Kullar olarak Allahu Teala’ya karşı sorumluluğumuzun temelini “Elest”
bezminde yapılan ikrar oluşturur. Tevrat’ın Eski
Ahit (Old Testament), İncil’in de Yeni
Ahit (New Testament) olarak adlandırılması tesadüf değildir.]
*
İnsanlar,
topluluklar ve devletler arasındaki ilişkilerde esas olan, rızaya dayalı “sözleşme”dir,
karşılıklı olarak birbirlerine vermiş oldukları “sözler”dir. (Toplumun temeli
olan aileyi kuran nikâh da erkek ile kadın arasındaki bir ahittir/sözleşmedir.)
Bu
sözleşmeler aldatma, fizikî veya psikolojik baskı ve
zorlama olmadan karşılıklı rızaya dayalı olarak yapılıyorsa ve (İslam
açısından) Şeriat’e aykırı değilse, (olaya modern hukuk düşüncesi açısından
bakanlar için de dünya genelinde kabul gören evrensel hukuk ilkelerine
aykırılık taşımıyorsa), tarafları bağlar ve sözleşmeye imza atan bütün taraflar
için taahhütlerini yerine getirme yükümlülüğü doğar.
Mesela
Peygamber Efendimiz sallallahu aleyhi ve sellem’in Mekkeliler ile yaptığı Hudeybiye
Antlaşması esas itibariyle bir sözleşmedir.. Antlaşmanın
hükümleri vahiyle belirlenmiş değildir, Rasulullah s.a.s. ile
Mekkeliler arasındaki “pazarlığın” ürünüdür.
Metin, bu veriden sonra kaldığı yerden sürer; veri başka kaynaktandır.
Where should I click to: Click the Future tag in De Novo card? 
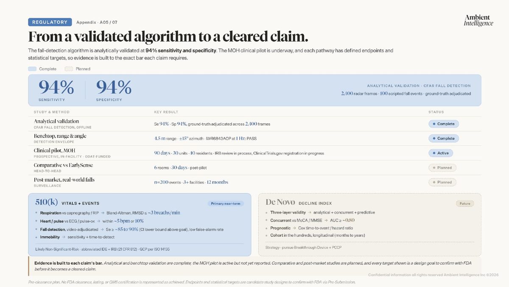click(x=465, y=204)
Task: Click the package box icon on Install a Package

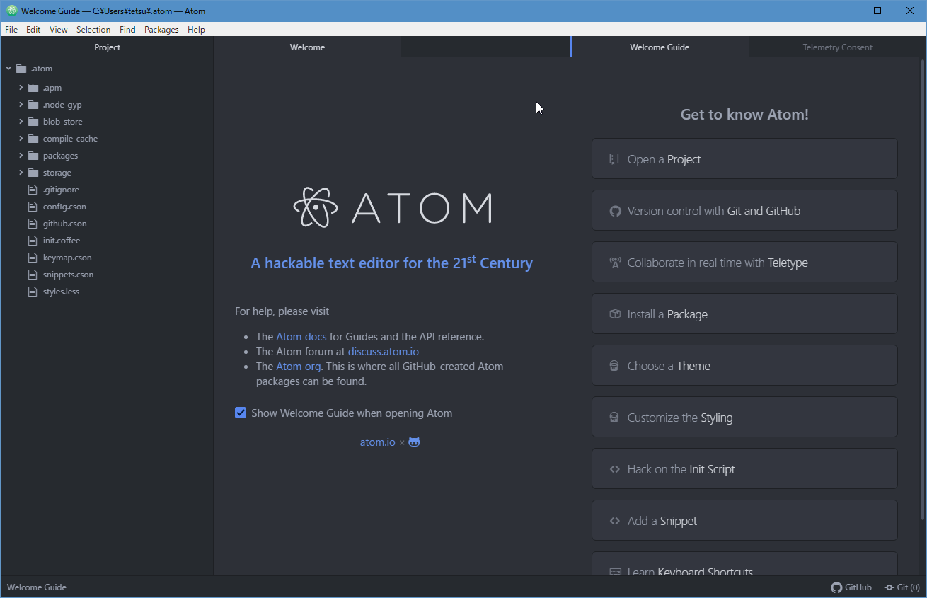Action: (614, 314)
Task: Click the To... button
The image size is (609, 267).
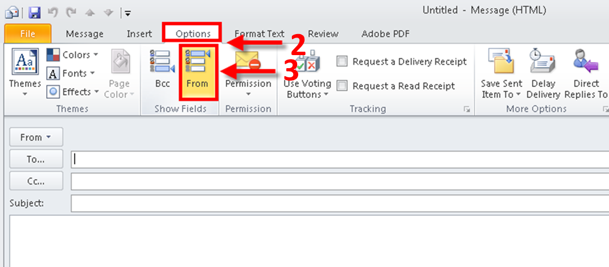Action: pos(36,159)
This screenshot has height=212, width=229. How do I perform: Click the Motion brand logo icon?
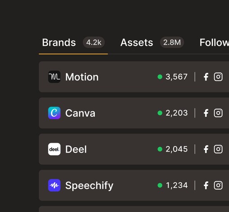(54, 77)
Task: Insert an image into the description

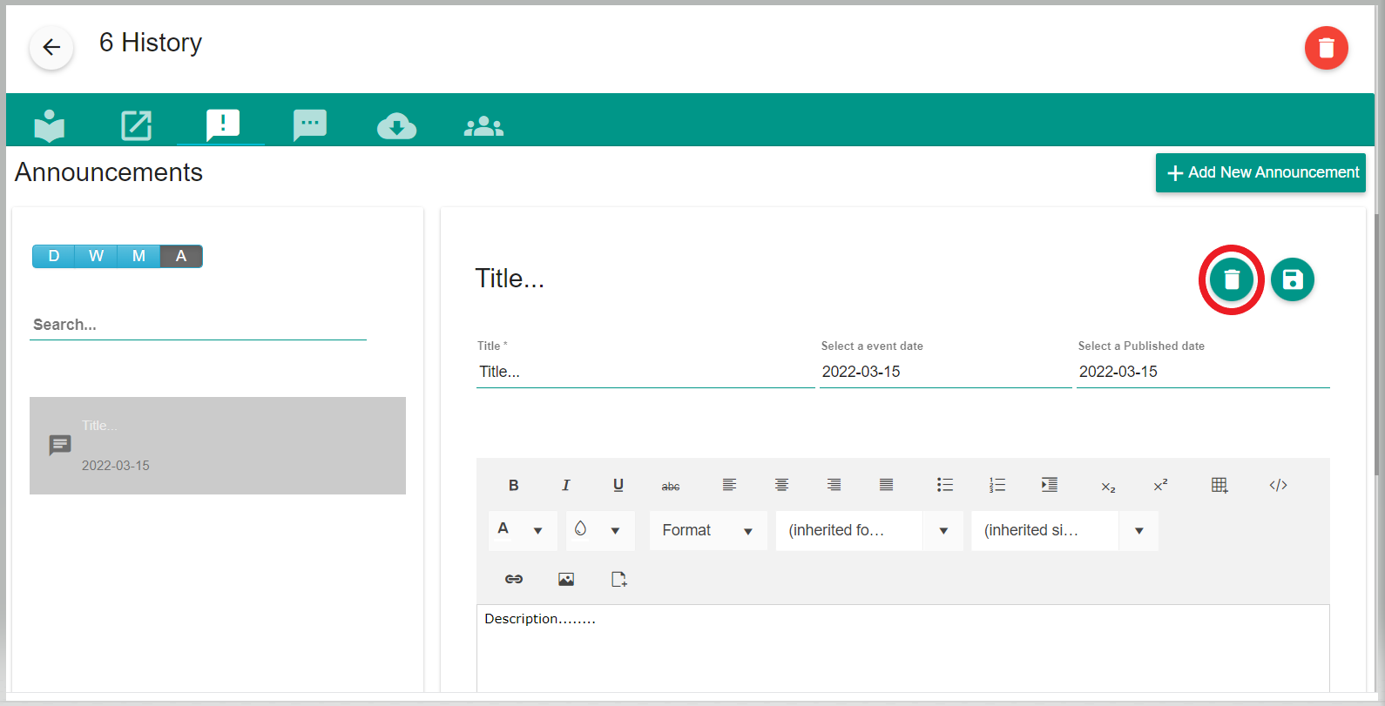Action: pos(566,580)
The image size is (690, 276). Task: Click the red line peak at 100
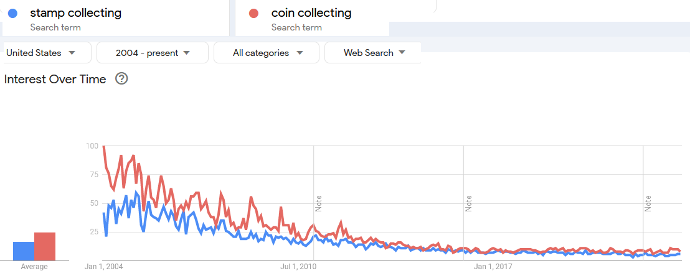pyautogui.click(x=103, y=146)
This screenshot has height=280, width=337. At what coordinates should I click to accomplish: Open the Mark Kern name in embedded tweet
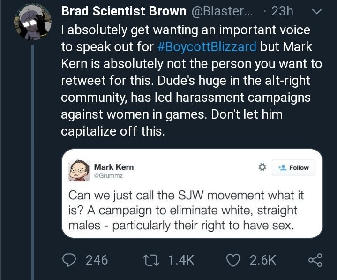113,167
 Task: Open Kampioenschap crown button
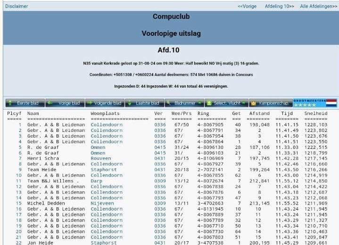[x=269, y=103]
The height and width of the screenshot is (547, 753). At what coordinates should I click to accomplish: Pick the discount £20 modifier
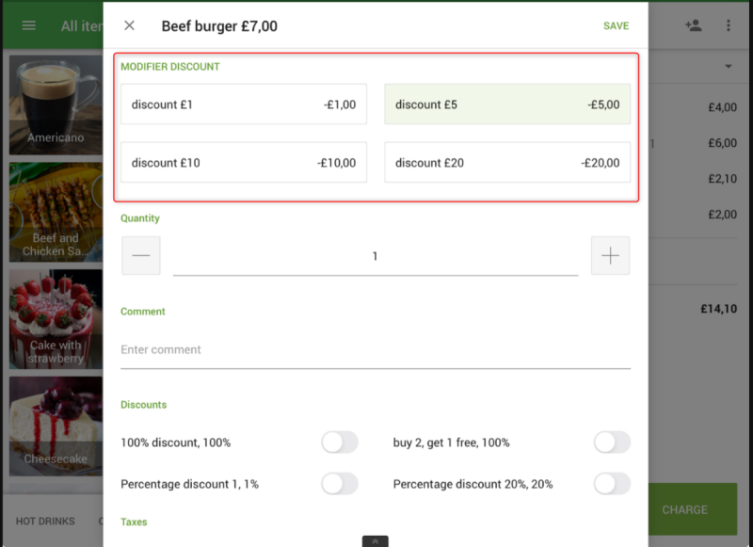[x=507, y=162]
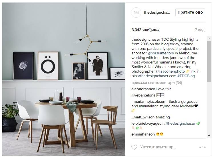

Ve imzalandığı anda
iki taraf için de bağlayıcı hale gelmiştir.
*
İşte
bir devletteki anayasa ve yasalar da bu şekilde hem vatandaşların
kendi aralarında hem de yönetenlerle yönetilenler arasında geçerli
olmak üzere yapılmış sözleşmeler olarak değerlendirilebilir.
Ancak
(Müslümanlar’ın kendilerinden olan ulu’l-emrin Şeriat’e uygun
olarak koymuş olduğu kurallar durumunda olmamaları yüzünden) laik nitelikteki
yasalar için “geçerli/meşru bir sözleşmenin tüm şartlarını taşıdıklarını”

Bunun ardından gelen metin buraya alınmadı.